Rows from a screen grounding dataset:
--*--
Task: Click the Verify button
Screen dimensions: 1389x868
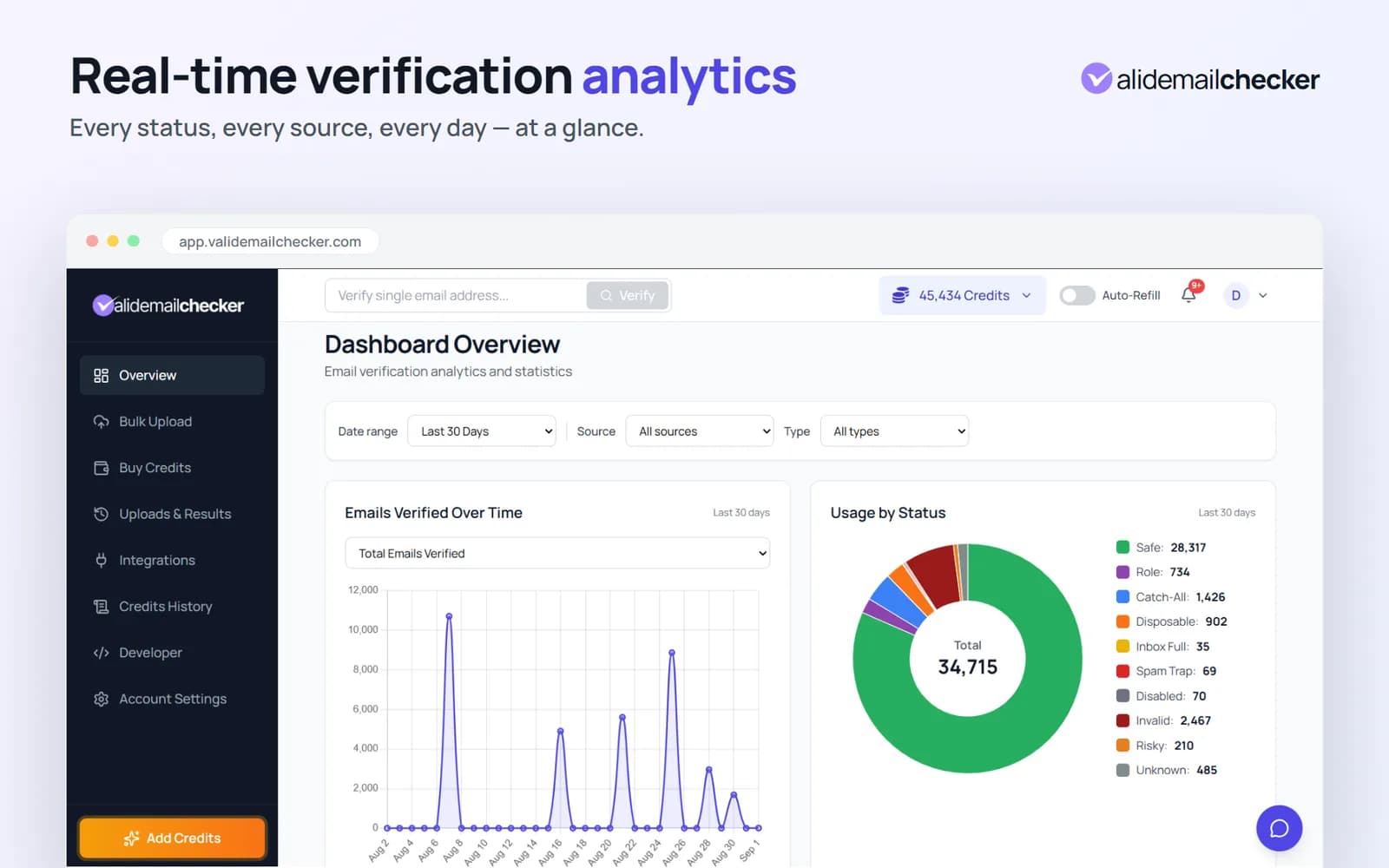Action: coord(627,295)
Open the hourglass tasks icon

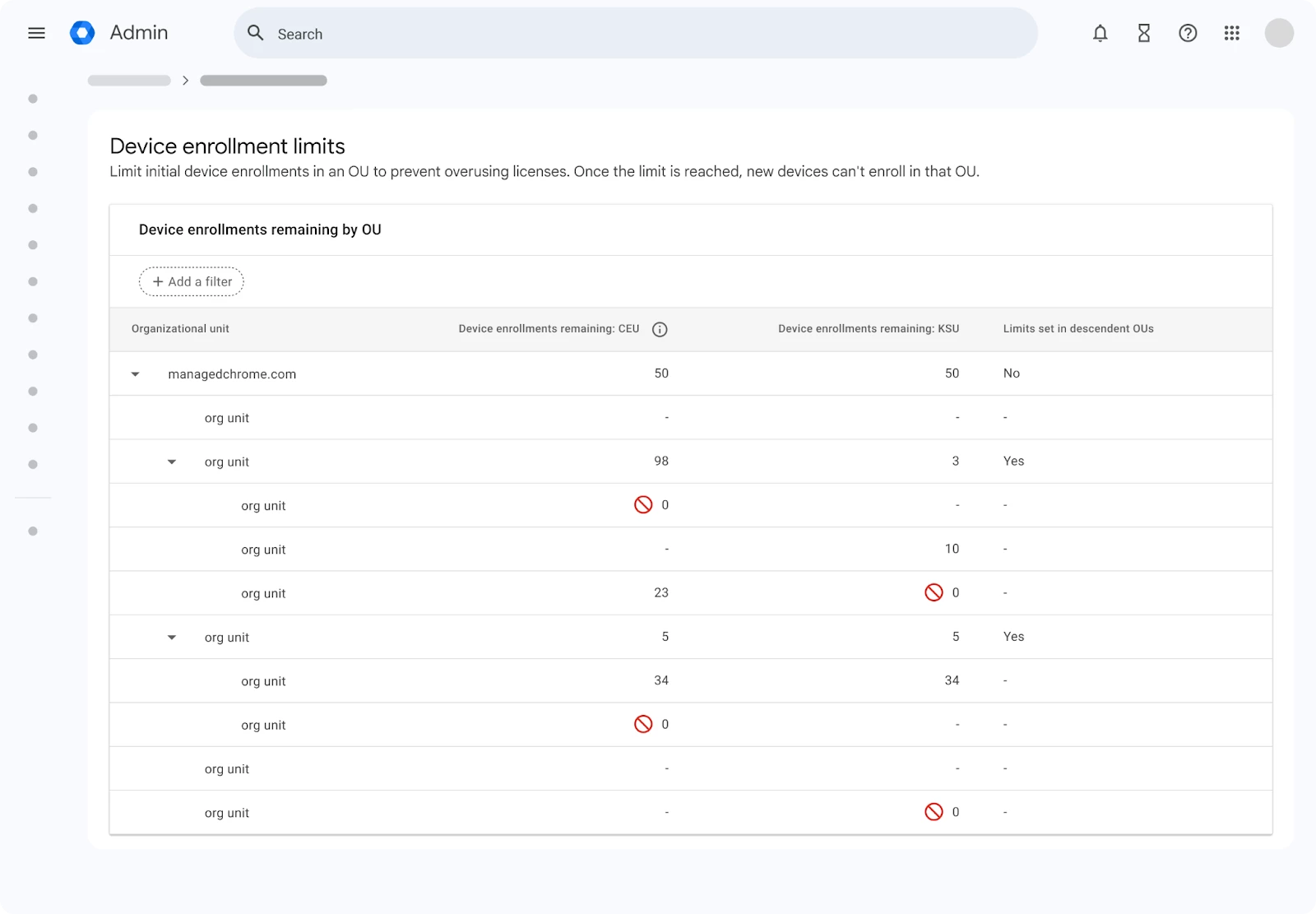click(x=1143, y=33)
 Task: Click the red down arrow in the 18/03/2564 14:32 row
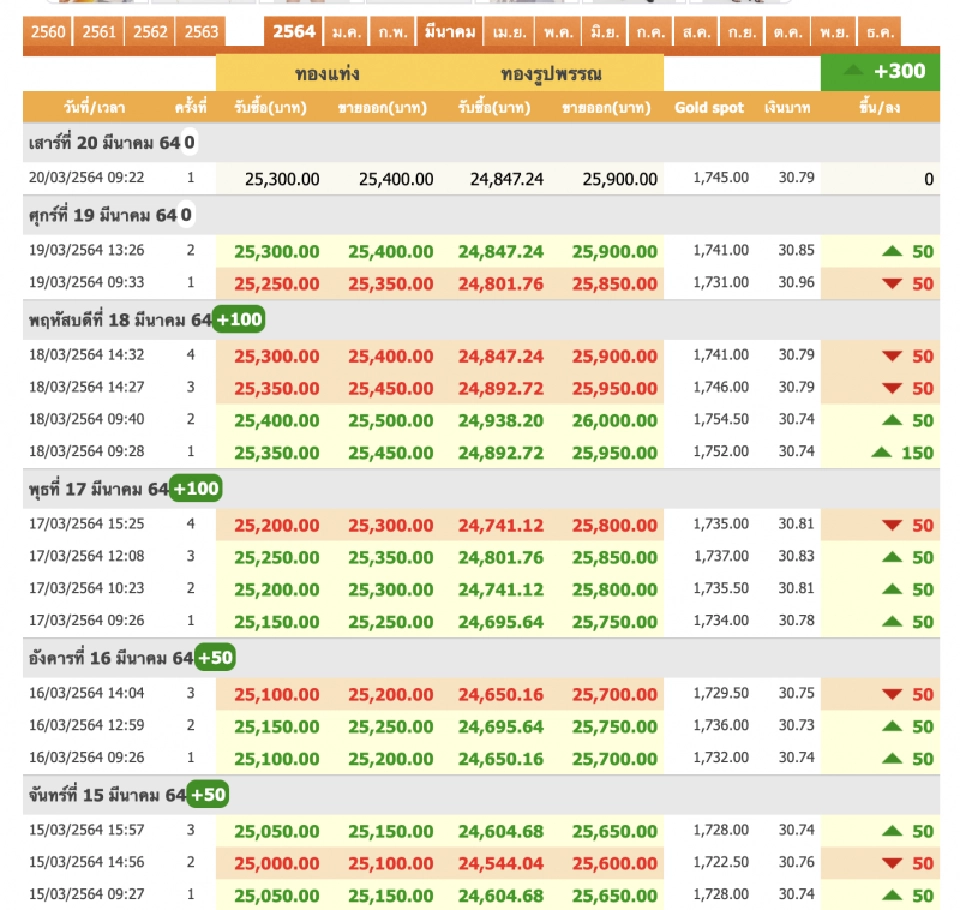(893, 356)
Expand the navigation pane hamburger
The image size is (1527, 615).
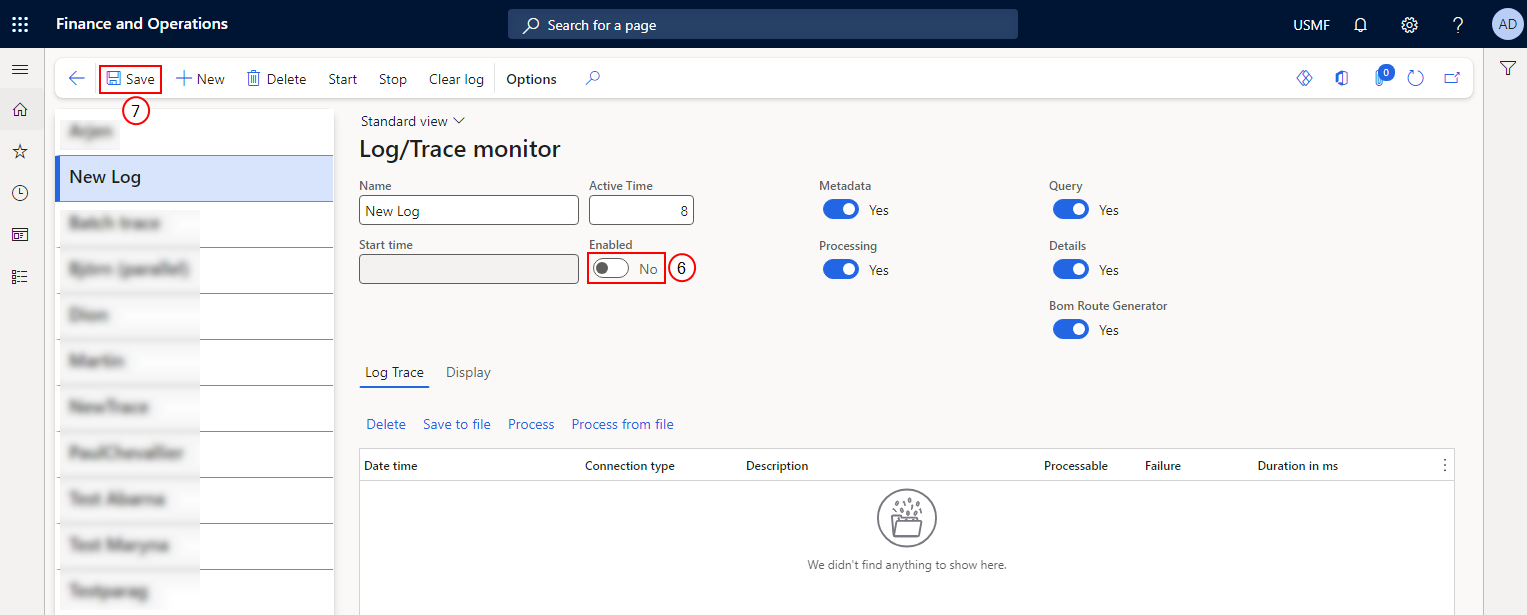coord(20,69)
--*--
**What you are asked to do**
Please print all of the entries above word for word, omitting the pictures.

**Exercise solution**
Task: Click the Verify button
Screen dimensions: 1389x868
Action: coord(627,295)
Open the hourglass tasks icon

click(x=1143, y=33)
 Task: Click the red down arrow in the 18/03/2564 14:32 row
(893, 356)
Expand the navigation pane hamburger
The image size is (1527, 615).
coord(20,69)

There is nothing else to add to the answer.